**Task prompt**:
In the text on the Renaissance fair, how many shops line the fairgrounds?

**Source extract**:
+++

The farcical Fairhaven is ruled by King Henry the Only. There are no strict rules in place for costuming cast members; it appears that most anything goes. At the “faire,” there are medievalists of various stripe, 17-century English and Flemish, royalty, jesters and courtier, Robin Hood types, Spaniards and Italians, gypsies, pirates, sorcerers, warlocks, and wizards (J. Siegel, personal communication, March 11, 2007). In our visits, we noted the popularity of pirates posing as Jack Sparrow (Johnny Depp) wannabes, testament to the popular reach of the Walt Disney Company. And Disney is surely apropos, for Umberto Eco’s (1986) description of Disneyland as hyperreal rings true for Ren Fest: It makes no claim to represent or authenticate, for “within its magic enclosure it is fantasy that is absolutely reproduced” (p. 43).
This “sixteenth century Disneyland” (The Lord Mayor, personl communication, March 19, 2007) is indeed a simulacrum, fixated on sign value and consumption. The event is billed as an Artisan Marketplace. More than 200 shops line the fairgrounds laid out in a giant loop that encourages repeated round trips. Vendors pay a fee to the management company and build their own shops, giving rise to a fairytale-inspired architecture that genuflects whimsically to eclectic styles, such as Gothic, Bavarian, Tudor, and Tolkienian. A dizzying array of products is on offer for the strolling insouciant, ranging from Renaissance-themed bodily adornments to period weaponry. Shops with names such as Fairytale Fynery, Medieval Metal, Castle Creations, and The Perfumed Dragon feed the phantasm, inducing desire for souvenirs as mementos of the Ren Fest experience (Stewart, 1993).

+++

**Data section**:
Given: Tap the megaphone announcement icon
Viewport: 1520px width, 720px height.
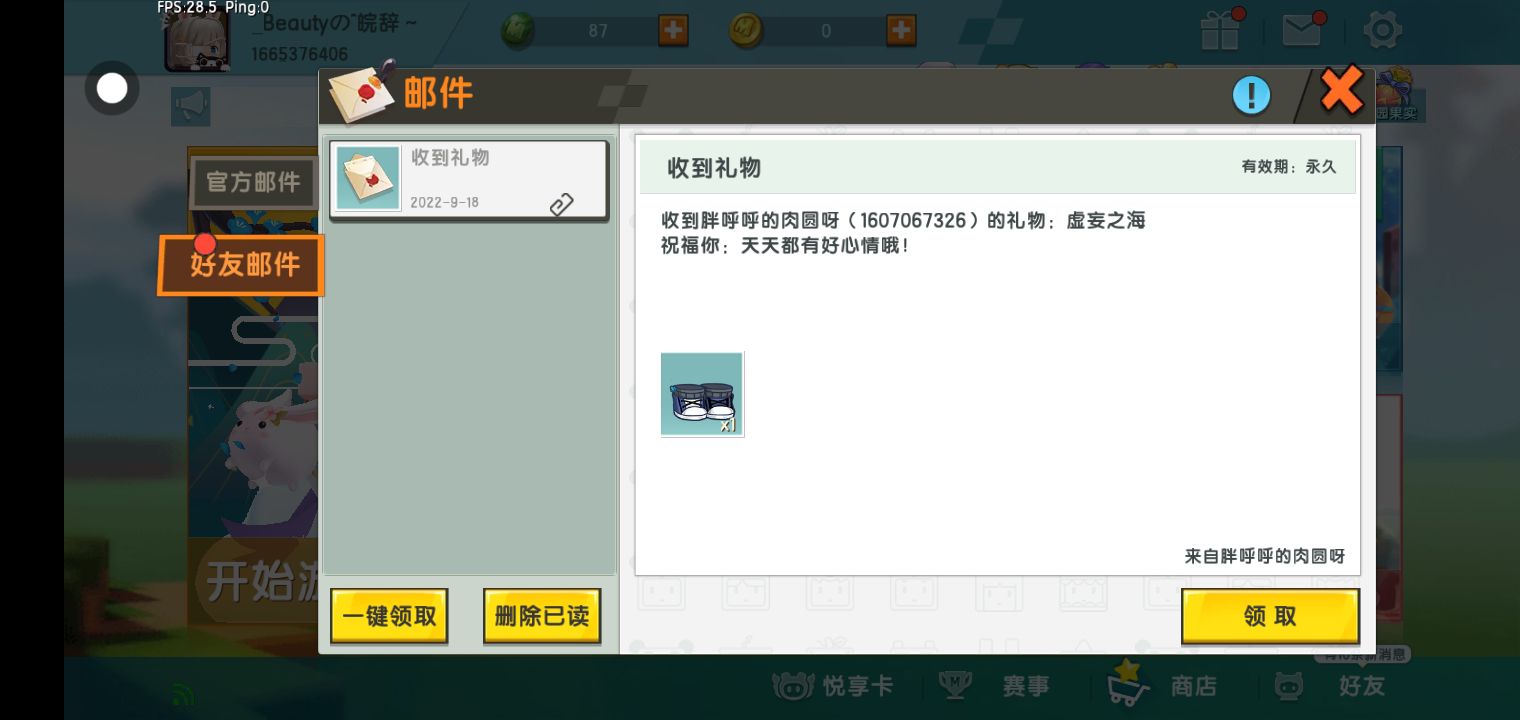Looking at the screenshot, I should click(x=190, y=105).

+++

**Output for this task**:
More than 200.